## About this task
Of the lines below, reproduce exactly those from the line containing "Click the 113.82 red support label" to the end, including both the first and the last.

Extracted data: Begin

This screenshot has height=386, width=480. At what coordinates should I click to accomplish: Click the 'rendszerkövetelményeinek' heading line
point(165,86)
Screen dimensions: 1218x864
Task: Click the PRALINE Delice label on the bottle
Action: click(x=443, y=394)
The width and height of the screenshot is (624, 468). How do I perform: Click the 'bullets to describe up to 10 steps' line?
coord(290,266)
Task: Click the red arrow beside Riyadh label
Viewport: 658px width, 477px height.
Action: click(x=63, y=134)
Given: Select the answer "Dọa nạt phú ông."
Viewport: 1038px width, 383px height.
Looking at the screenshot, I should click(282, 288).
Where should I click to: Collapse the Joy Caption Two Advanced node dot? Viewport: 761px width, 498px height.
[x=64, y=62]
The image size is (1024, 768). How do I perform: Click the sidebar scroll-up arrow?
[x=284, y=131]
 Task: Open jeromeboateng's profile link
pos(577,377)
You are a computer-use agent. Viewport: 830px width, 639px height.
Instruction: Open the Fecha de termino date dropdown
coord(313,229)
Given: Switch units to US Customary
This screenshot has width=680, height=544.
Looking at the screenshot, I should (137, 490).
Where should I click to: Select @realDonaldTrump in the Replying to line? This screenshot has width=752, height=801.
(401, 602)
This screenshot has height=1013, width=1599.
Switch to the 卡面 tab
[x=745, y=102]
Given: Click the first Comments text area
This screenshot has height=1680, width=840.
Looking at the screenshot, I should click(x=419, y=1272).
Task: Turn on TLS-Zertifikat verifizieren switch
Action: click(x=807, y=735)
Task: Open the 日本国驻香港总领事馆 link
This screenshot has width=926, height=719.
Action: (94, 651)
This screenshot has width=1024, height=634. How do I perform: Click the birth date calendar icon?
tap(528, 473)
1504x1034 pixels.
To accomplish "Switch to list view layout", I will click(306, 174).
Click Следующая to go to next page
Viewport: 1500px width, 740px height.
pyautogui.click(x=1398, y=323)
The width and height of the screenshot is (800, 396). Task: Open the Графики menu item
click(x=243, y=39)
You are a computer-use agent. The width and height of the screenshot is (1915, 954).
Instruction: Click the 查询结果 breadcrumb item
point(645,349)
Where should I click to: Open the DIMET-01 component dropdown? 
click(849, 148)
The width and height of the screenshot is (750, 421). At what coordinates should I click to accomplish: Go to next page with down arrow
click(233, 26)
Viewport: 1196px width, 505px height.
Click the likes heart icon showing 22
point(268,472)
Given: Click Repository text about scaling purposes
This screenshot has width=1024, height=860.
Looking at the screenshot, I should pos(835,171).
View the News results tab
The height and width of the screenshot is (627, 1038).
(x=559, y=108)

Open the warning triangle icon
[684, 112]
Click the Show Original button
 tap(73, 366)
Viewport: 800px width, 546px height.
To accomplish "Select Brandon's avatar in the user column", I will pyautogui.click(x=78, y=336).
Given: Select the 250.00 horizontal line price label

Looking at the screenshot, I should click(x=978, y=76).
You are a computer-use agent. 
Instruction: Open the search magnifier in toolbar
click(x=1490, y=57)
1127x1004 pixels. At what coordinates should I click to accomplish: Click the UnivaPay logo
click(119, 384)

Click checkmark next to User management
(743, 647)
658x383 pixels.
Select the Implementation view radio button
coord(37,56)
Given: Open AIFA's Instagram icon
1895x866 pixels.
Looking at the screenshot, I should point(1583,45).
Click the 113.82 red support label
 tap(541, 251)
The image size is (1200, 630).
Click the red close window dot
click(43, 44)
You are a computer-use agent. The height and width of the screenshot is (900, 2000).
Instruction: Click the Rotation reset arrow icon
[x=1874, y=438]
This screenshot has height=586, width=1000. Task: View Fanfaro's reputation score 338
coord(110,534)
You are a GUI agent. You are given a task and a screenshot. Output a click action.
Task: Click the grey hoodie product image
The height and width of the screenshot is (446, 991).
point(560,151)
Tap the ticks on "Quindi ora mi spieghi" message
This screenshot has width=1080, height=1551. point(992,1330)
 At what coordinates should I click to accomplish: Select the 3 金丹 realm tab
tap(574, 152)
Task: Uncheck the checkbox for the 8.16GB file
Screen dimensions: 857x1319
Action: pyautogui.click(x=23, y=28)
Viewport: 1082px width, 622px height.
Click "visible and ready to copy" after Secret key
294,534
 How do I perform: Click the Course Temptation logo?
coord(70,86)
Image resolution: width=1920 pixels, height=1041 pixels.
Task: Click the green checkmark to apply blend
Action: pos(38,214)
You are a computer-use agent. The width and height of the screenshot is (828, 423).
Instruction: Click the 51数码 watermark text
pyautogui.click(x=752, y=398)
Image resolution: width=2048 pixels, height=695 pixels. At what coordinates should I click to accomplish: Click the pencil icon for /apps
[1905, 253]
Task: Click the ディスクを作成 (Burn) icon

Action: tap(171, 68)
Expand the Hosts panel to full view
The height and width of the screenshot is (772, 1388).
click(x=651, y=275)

Extracted data: End

## Problem solution
Click the 113.82 red support label
 tap(541, 251)
The image size is (1200, 630).
Click the red close window dot
click(43, 44)
You are a computer-use agent. The height and width of the screenshot is (900, 2000).
Instruction: Click the Rotation reset arrow icon
[x=1874, y=438]
This screenshot has height=586, width=1000. Task: View Fanfaro's reputation score 338
coord(110,534)
You are a GUI agent. You are given a task and a screenshot. Output a click action.
Task: Click the grey hoodie product image
The height and width of the screenshot is (446, 991).
point(560,151)
Tap the ticks on "Quindi ora mi spieghi" message
This screenshot has width=1080, height=1551. point(992,1330)
 At what coordinates should I click to accomplish: Select the 3 金丹 realm tab
tap(574, 152)
Task: Uncheck the checkbox for the 8.16GB file
Screen dimensions: 857x1319
Action: pyautogui.click(x=23, y=28)
Viewport: 1082px width, 622px height.
Click "visible and ready to copy" after Secret key
294,534
 How do I perform: Click the Course Temptation logo?
coord(70,86)
Image resolution: width=1920 pixels, height=1041 pixels.
Task: Click the green checkmark to apply blend
Action: pos(38,214)
You are a computer-use agent. The width and height of the screenshot is (828, 423).
Instruction: Click the 51数码 watermark text
pyautogui.click(x=752, y=398)
Image resolution: width=2048 pixels, height=695 pixels. At what coordinates should I click to accomplish: Click the pencil icon for /apps
[1905, 253]
Task: Click the ディスクを作成 (Burn) icon

Action: tap(171, 68)
Expand the Hosts panel to full view
The height and width of the screenshot is (772, 1388).
click(x=651, y=275)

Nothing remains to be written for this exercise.